Mas eu não te ouvi, ó horóscopo. Não me dediquei a refazer minhas forças. Mesmo debilitado por um violento resfriado, que me fez ficar em claro por toda a noite de hoje, estou aqui, firme e forte (nem tão firme, nem tão forte) defendendo meu posto.

Não me lembro bem como cheguei em casa ontem. Tenho a impressão de que o Gonzo falou algo comigo, mas eu não estava em condições de compreender, nem mesmo de argumentar. Caí na cama e desmaiei. Só lembro que passava das 2 e pouco da manhã e a fronha do meu travesseiro poderia ser torcida de tanto suor.

Diclofenacos, paracetamóis, dipironas, cafeínas e tudo o mais. Só assim para tentar ajudar o corpo. Mais de 15 horas depois, o quadro parecia controlado.

Durante todo o tempo insone, não sei se alterado pela febre ou pela crueza da visão, fiquei refletindo sobre a cena que vi no final de semana, lá em Maringá. Meu tio-avô, Claudino Calsavara, estava internado. Um misto de depressão com problemas cardio-respiratórios fez com que ele, do alto dos seus 75 anos estivesse lá, com um respirador, num leito de hospital.

O Tio Dino, como meu pai o chamava, não era muito do meu convívio. Pelo que me recordo, antes deste sábado tinha visto o homem umas 2 ou três vezes. Pouco, pela importância que ele teve para meu pai. Enfim, ele estava lá, ralos cabelos brancos, aquela incômoda mangueira de oxigênio no nariz, amparado pela Tia Geni (sua fiel companheira).
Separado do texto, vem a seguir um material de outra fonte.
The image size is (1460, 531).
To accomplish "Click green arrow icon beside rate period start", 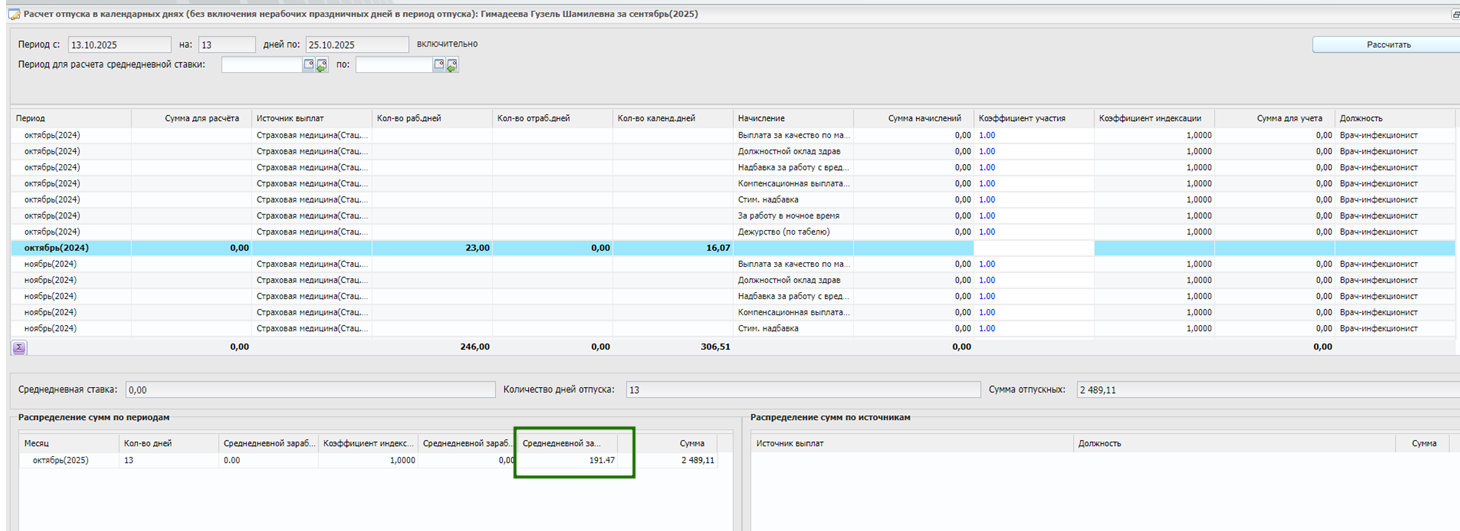I will click(322, 66).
Meu pai me conta que, há alguns anos, ele era um senhor sanfoneiro. Tem, inclusive, uma gaita guardada em sua casa. Mas a força (ou a falta dela) no seu aperto de mão nem um pouco me inspiraram a criar uma imagem do Tio Dino sanfoneiro. Conversamos amenidades enquanto eu fixava o olhar naquele senhor, tão frágil e dependente de cuidados.
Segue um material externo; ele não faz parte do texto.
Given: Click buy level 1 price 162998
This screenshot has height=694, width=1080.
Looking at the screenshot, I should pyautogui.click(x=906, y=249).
Quando alguém morre jovem, sempre há os que dizem “Coitado, morreu tão cedo”. Mas conforme o tempo passa, percebe-se como é triste envelhecer, e que a morte não passa de uma conseqüência de se estar vivo. E eu via nos olhos do Tio Dino um misto de serenidade e pavor, alternando-se a cada buscada de ar que dava com seus já frágeis pulmões. A serenidade de quem percebe que boa parte de sua jornada na terra já foi cumprida. Mas, ao mesmo, tempo, o pavor de ver a vida se esvaindo pelas mãos. Logo ele, que segundo o meu pai, tinha medo de morrer.
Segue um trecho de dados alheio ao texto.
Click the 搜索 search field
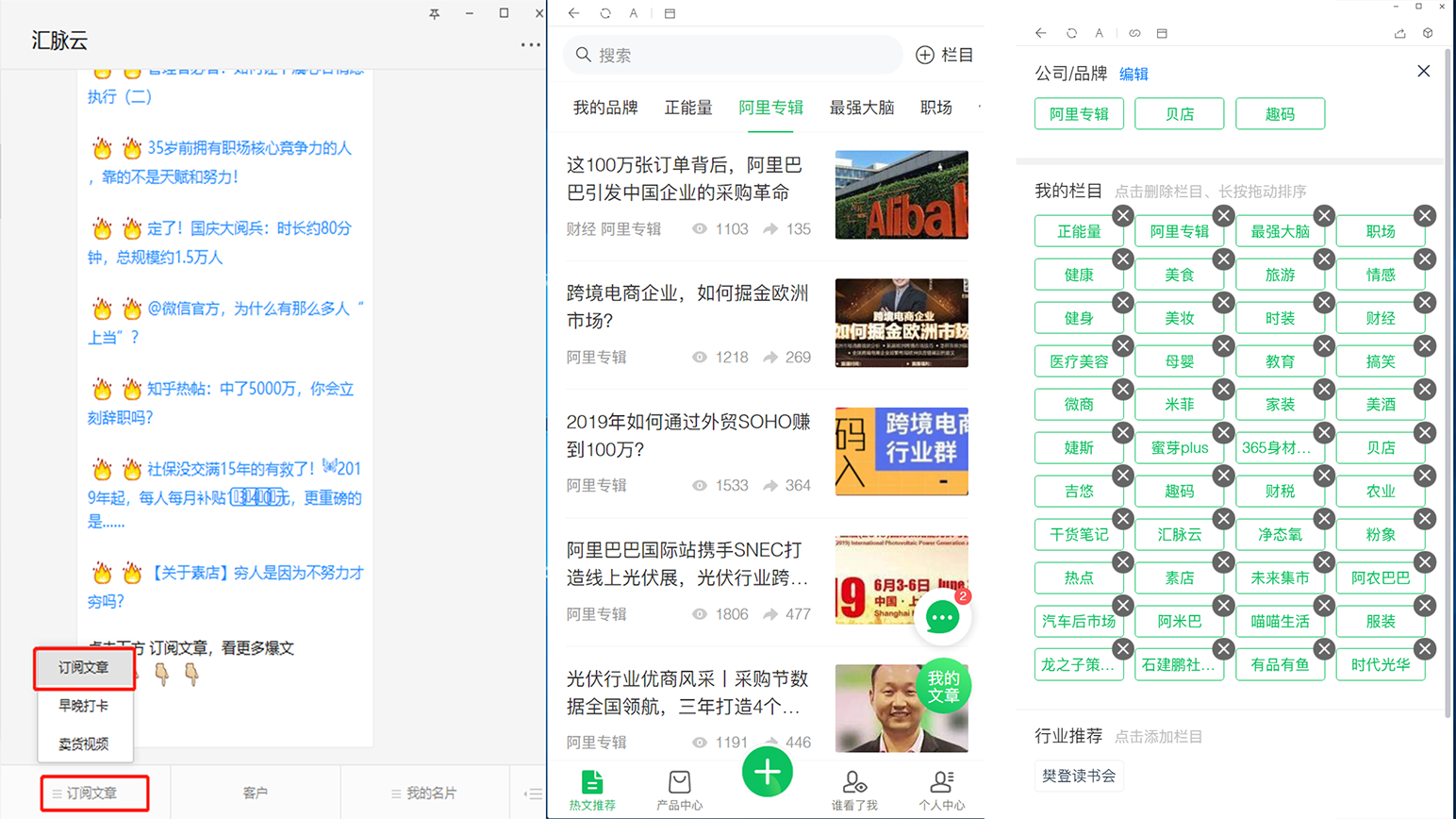 (x=733, y=55)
Fui embora levando comigo um fraco aperto de mão dele, antes homem forte, agora debilitado. Meu pai ainda voltaria lá no domingo. Eu não quis descer do carro, talvez por não saber lidar com essas situações. Meu pai disse que estavam lá ele, Tio Dino e Tia Geni. Numa tentativa de motivar o velho a continuar lutando pela sua vida, meu pai disse a ele “Ê, Tio Dino, vamos pescar muito peixe ainda com o Tio Orides, hein? E tocar muita sanfona! Quero ver o senhor rasgando o fole daquela sanfona de tanto tocar“. Uma lágrima desceu pelo rosto do pobre Tio Dino, mas chorar não conseguia, porque não tinha fôlego. Ele juntou suas forças, pegou a mão do meu pai e disse, quase num sussuro: “Eu vou morrer, Zé”.

Terminado o tempo da visita, meu pai foi até a porta. Despediu-se da Tia Geni e do Tio Dino. Ao sair do quarto, Tio Dino ainda tentou pôr-se de pé para acenar para meu pai, mas tudo o que pôde fazer foi ficar sentado e dar-lhe com a mão. Era isso por volta das 16h do domingo.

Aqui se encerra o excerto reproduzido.